The data =>
────────────────────────────────────────
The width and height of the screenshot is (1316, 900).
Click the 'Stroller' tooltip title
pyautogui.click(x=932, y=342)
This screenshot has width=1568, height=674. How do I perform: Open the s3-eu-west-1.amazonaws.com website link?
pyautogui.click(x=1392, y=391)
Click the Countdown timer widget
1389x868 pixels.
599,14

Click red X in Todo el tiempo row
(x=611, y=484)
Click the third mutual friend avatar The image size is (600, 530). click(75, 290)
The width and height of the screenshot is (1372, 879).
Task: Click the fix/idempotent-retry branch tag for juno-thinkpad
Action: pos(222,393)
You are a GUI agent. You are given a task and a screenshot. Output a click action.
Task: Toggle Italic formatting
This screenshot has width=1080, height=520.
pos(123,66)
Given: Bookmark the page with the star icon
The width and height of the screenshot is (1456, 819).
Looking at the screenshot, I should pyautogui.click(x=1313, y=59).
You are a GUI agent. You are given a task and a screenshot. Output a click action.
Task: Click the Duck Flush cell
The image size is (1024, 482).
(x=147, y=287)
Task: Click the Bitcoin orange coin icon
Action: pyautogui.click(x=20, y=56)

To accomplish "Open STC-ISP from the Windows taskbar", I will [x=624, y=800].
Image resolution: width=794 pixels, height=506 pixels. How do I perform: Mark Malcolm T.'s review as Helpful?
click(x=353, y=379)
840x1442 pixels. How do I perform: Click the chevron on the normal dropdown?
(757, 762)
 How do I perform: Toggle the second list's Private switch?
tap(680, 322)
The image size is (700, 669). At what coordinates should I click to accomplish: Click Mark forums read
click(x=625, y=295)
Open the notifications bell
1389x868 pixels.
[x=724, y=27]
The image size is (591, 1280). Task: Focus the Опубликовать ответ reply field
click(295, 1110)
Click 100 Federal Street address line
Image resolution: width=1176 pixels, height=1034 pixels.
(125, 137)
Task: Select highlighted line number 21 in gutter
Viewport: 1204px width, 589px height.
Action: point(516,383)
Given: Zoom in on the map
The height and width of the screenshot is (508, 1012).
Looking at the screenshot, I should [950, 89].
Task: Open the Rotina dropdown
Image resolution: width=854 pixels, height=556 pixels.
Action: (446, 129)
────────────────────────────────────────
Written instruction =>
Reproduce verbatim the stretch of rows from the line containing "will [x=624, y=800]." through the last row, including both ends.

Result below =>
To accomplish "Open STC-ISP from the Windows taskbar", I will [x=624, y=800].
Image resolution: width=794 pixels, height=506 pixels. How do I perform: Mark Malcolm T.'s review as Helpful?
click(x=353, y=379)
840x1442 pixels. How do I perform: Click the chevron on the normal dropdown?
(757, 762)
 How do I perform: Toggle the second list's Private switch?
tap(680, 322)
The image size is (700, 669). At what coordinates should I click to accomplish: Click Mark forums read
click(x=625, y=295)
Open the notifications bell
1389x868 pixels.
[x=724, y=27]
The image size is (591, 1280). Task: Focus the Опубликовать ответ reply field
click(295, 1110)
Click 100 Federal Street address line
Image resolution: width=1176 pixels, height=1034 pixels.
(125, 137)
Task: Select highlighted line number 21 in gutter
Viewport: 1204px width, 589px height.
Action: point(516,383)
Given: Zoom in on the map
The height and width of the screenshot is (508, 1012).
Looking at the screenshot, I should [950, 89].
Task: Open the Rotina dropdown
Image resolution: width=854 pixels, height=556 pixels.
Action: (446, 129)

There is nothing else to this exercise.